Data to process:
----

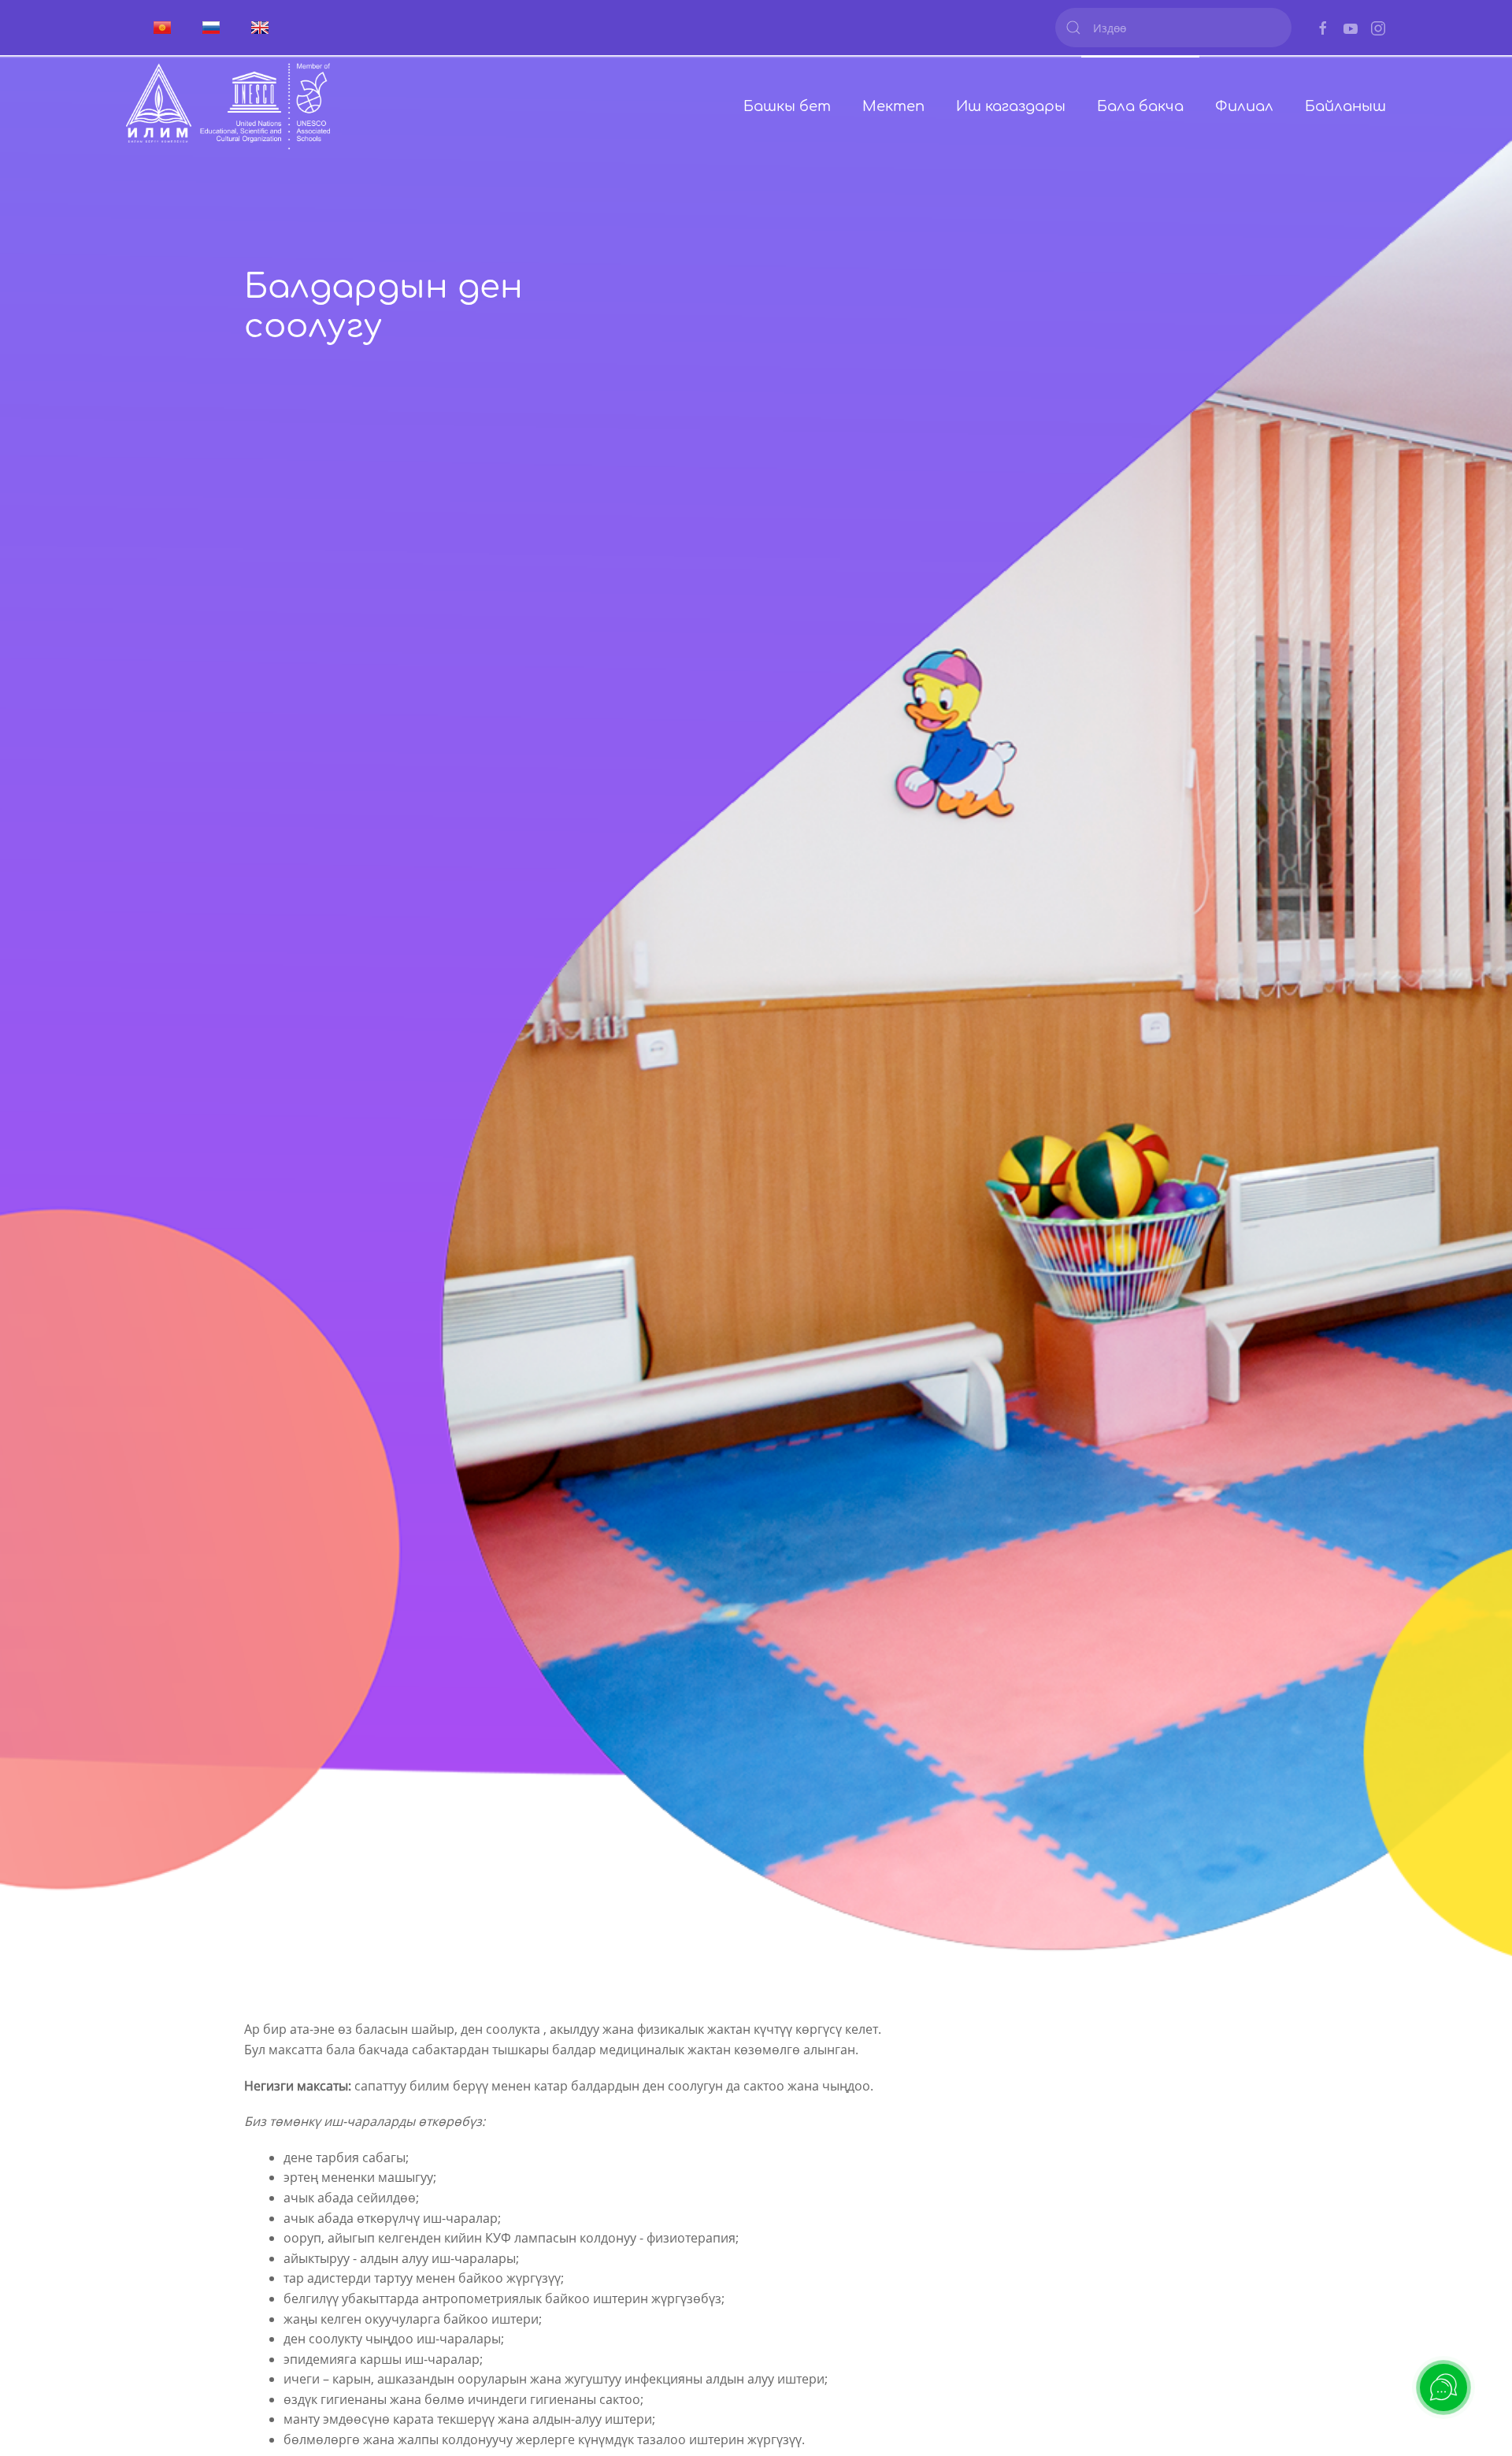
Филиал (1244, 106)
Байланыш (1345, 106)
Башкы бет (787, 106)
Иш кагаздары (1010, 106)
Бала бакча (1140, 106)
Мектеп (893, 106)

----

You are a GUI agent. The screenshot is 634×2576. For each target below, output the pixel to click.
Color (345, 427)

----

Your goal:
Please write out, exactly as they appear above, only the lines in the stretch from the line with "Байланыш (1345, 106)" through the line with "Мектеп (893, 106)".

Exercise answer:
Байланыш (1345, 106)
Башкы бет (787, 106)
Иш кагаздары (1010, 106)
Бала бакча (1140, 106)
Мектеп (893, 106)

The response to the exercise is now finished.